Além disso, a criação da portaria foi aprovada pela Comissão Mista de Reavaliação de Informações, vinculada à Casa Civil e composta por representantes de diversos setores da administração pública e da sociedade civil. Essa aprovação cumpre o requisito legal previsto no artigo 26 do Decreto Estadual nº 53.164, de 10 de agosto 2016, que determina os procedimentos para a classificação de informações, conforme a Lei Federal nº 12.527, de 18 de novembro de 2011, e o Decreto Estadual nº 49.111, de 16 de maio de 2012, que regulamenta a LAI no âmbito do RS.

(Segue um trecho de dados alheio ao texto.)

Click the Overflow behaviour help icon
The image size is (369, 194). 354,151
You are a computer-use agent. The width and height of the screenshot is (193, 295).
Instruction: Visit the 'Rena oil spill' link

Cabe destacar que, embora os assuntos contidos na portaria sejam tratados em grau de sigilo em razão de sua natureza e da exigência legal de proteção, toda e qualquer informação que não interfere nas estratégias de Segurança Pública é disponibilizada tanto mediante demanda como por iniciativa da própria SSP, com o princípio de ampliar o acesso a dados de interesse geral dos cidadãos. Um exemplo é a divulgação dos indicadores criminais, que eram divulgados trimestralmente e, a partir do início do atual governo, passaram a ser publicizados mensalmente.
2 - O que a secretaria pretende com a portaria?
SSP — Como mencionado acima, a SSP pretende com a portaria estabelecer os procedimentos a serem observados para garantir o direito fundamental de acesso a informação dos órgãos públicos, ressalvados os dados pessoais e sigilosos, bem como garantir mais eficiência e transparência à gestão. A redação mais detalhada em aspectos relacionados à função da segurança pública tem o objetivo de dirimir possíveis dúvidas quando do atendimento a solicitações de informação via LAI. Assim, nos termos da legislação, é a orientação ao gestor quanto à necessidade de proteger dados pessoais e/ou sigilosos imprescindíveis para a Segurança Pública no momento de fornecer informações sob sua responsabilidade.
3 - ONGs ouvidas pela reportagem criticam o texto e dizem que ele é genérico em diversos pontos, como na parte em que fala de assuntos prisionais e de efetivo. O que a SSP tem a dizer sobre isso?
Em que pese o preceito geral da LAI ser de publicidade máxima, há informações que demandam cuidados adicionais para serem disponibilizada para acesso público, e é dever do Estado protegê-las. Nesse sentido, os assuntos prisionais e de efetivo estão incluídos de forma abrangente na classificação de documentos, dados e informações com restrição de acesso para evitar brechas à devida proteção, prevista na lei.